I heard about Deborah Orr’s final illness on Twitter, which seemed appropriate. Lots of journalists embraced Twitter but Deborah was an addict, the sort of person who sneaked out of her own dinner parties to tweet.
I wasn’t close to her (we lived too far away for that) but loved and respected her - and owed her a lot. People have been talking about her courage and honesty but she was also very kind. Yes, she was a sarcastronaut, as Greg McHugh calls it, sometimes blunt to the point of rudeness - You’re odd, she said to me once - but she was also a person who cared deeply about the things that mattered.
My first experience of her was of her courage as an editor. I’d been commissioned to write an article on satanist ritual abuse (SRA) in Ayrshire by Night and Day, the then colour magazine for the Mail on Sunday. I think they thought I’d say there was nothing to it. Although many papers had splashed sensationalist stories about SRA in the past, the tide was already turning and the Mail on Sunday newspaper had won an award for debunking some of the stories about the Rochdale case.
The article I wrote was based on a lot of interviews and a close study of the legal documents, but it languished unpublished at Night and Day for two years, with constant promises that it would be tied to this or that television drama.

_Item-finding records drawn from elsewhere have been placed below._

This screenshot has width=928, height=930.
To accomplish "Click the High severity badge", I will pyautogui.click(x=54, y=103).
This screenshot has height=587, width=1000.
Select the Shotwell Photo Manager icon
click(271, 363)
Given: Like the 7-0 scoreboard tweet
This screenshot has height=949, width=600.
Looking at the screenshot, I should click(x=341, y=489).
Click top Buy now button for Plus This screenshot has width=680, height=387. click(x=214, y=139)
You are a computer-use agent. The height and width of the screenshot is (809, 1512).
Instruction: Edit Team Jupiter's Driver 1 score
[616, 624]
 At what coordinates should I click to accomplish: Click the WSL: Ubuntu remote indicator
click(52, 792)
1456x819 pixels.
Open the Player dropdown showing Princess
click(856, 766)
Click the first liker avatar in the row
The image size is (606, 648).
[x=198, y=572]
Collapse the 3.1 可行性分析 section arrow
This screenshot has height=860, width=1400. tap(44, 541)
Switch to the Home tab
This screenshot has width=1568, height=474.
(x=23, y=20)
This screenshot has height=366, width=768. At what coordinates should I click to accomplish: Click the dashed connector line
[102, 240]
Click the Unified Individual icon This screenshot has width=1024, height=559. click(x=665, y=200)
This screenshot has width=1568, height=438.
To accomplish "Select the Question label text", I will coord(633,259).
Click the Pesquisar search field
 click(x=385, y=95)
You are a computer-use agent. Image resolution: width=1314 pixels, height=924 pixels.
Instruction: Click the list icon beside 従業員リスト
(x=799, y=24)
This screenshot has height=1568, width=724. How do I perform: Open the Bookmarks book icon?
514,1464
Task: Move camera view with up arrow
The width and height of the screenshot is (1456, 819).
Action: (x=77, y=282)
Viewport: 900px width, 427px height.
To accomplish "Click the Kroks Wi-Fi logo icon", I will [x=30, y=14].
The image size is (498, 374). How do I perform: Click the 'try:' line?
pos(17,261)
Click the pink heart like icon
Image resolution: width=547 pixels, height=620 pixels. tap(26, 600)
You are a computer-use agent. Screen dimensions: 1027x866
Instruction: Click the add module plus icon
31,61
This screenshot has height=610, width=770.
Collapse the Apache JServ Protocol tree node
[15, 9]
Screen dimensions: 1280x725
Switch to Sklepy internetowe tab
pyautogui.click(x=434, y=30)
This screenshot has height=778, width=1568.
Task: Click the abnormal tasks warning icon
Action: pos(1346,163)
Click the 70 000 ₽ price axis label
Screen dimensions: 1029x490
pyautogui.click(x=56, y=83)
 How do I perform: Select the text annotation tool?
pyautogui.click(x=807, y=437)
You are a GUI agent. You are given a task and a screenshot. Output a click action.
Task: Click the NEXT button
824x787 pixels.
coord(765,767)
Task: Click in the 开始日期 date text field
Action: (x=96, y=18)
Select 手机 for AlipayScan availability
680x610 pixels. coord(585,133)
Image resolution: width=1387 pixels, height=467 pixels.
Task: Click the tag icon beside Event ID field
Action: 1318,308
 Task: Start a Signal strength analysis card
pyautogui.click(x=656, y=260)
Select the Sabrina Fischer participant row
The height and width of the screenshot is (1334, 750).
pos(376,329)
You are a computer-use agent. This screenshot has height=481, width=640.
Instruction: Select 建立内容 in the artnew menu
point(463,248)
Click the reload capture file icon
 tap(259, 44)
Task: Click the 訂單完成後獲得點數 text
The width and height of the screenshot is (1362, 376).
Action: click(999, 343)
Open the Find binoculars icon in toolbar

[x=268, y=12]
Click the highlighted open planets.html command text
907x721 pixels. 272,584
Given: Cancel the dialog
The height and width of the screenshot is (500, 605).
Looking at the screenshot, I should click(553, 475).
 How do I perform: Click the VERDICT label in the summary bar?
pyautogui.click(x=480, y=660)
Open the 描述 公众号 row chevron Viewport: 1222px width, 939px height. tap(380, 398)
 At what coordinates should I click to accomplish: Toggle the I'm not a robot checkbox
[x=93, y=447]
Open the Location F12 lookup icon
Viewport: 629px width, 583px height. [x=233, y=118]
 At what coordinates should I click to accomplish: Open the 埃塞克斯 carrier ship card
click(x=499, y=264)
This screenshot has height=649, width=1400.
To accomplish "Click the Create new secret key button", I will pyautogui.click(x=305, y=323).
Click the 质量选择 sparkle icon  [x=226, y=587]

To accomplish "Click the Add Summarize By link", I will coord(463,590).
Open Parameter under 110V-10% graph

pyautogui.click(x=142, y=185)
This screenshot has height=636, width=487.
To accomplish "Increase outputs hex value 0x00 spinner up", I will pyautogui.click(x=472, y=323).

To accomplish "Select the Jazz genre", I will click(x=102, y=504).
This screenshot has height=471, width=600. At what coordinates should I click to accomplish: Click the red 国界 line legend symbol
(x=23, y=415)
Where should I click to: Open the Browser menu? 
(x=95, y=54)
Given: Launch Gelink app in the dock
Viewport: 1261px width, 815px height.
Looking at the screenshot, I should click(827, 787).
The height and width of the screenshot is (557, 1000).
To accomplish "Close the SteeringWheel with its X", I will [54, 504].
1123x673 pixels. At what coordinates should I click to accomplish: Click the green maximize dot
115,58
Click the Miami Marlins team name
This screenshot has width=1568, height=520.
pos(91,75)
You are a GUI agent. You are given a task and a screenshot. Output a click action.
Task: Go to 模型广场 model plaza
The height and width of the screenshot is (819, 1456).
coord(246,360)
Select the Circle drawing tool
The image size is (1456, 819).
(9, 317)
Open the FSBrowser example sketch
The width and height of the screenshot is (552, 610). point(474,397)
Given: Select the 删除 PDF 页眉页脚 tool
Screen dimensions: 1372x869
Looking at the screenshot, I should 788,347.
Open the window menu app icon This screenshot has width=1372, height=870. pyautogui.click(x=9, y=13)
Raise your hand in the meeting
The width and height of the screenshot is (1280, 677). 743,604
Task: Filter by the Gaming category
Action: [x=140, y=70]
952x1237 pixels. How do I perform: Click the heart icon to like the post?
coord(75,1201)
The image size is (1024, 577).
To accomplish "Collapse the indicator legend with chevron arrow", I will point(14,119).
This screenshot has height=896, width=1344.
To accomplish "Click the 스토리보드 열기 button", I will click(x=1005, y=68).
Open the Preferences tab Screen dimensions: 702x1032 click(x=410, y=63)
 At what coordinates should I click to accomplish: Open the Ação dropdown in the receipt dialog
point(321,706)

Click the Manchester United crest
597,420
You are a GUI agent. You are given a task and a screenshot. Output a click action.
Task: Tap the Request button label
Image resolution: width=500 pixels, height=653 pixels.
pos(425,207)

It never was and an editor friend eventually told me to take it away.
Deborah gave it a home in Guardian Weekend. The paper’s lawyers said it had a tendency to suggest the people in the case were guilty and that they should either publish all of it or none of it. Deborah chose to publish it all.
Years later on a similar story, the then editor refused to publish, despite it having been cleared by lawyers. By then the media consensus was that SRA didn’t exist. After the Orkney case it was easier - and cheaper - to say that these stories were the result of hysteria from social workers and that every single person accused was innocent. Deborah was brave enough to look at the evidence and say it wasn’t as simple as that. She was brave enough to champion the things she believed in.
She was also very kind. On one of her trips to Glasgow I’d invited her to a party then changed the date and forgotten to tell her. She turned up with her family in the afternoon when I was wearing tracky trousers and my new Christmas shirt with pictures of leopards. Not a smirk passed her lips, nor a word of recrimination. We had a delightful afternoon, drinking her champagne and my cava, just talking.
The writer Sally Vincent, an even more ferocious personality than Deborah has been portrayed, once described her as a young goddess. With her leonine hair and mocking blue eyes, she was a bare legged nymph with honeyed skin and huge charisma, a goddess indeed. But I mourn the big hearted, humane and very human woman I knew.
I had cause to thank her in 2012 when I published my first novel, Myra, Beyond Saddleworth, a what if? about Myra Hindley. I’d had 43 rejections before it was taken on by Wild Wolf, a small independent publishing house in Newcastle. Deborah did an article about the book for the Guardian, giving it the sort of publicity most indie presses can only dream of.
When I heard she had stage four cancer, I googled everything I could. Was it always terminal, was there a chance she’d live? I wanted to write to her to tell her how much she meant to me, as to so many others. Then I saw one of her tweets, thanking the doctors at the Royal Sussex for saving her life.
Damn Twitter.
I didn’t write the letter, never told her how much I thought of her. I should have realised the tweet wasn’t true when she didn’t post much after that, just her pleasure at the brilliant Bookseller review of her forthcoming memoir, Motherwell.
It’s killing me now that I didn’t write. I’m sure she didn’t need it, had plenty of people close to her telling her how much they loved her. But I needed to tell her.
Princess Diana was greatly derided when she quoted a verse by Australian poet, Adam Lindsay Gordon and said it was what she lived by.
Life is mostly froth and bubble,
Two things stand like stone.
Kindness in another's trouble,
Courage in your own.
I’ve never understood the mockery. If there were ever two qualities to live by they are kindness and courage and that’s what Deborah Orr did - well, that and black, coruscating humour. That’s why, along with her friends and a whole generation of journalists, I will always love and remember her.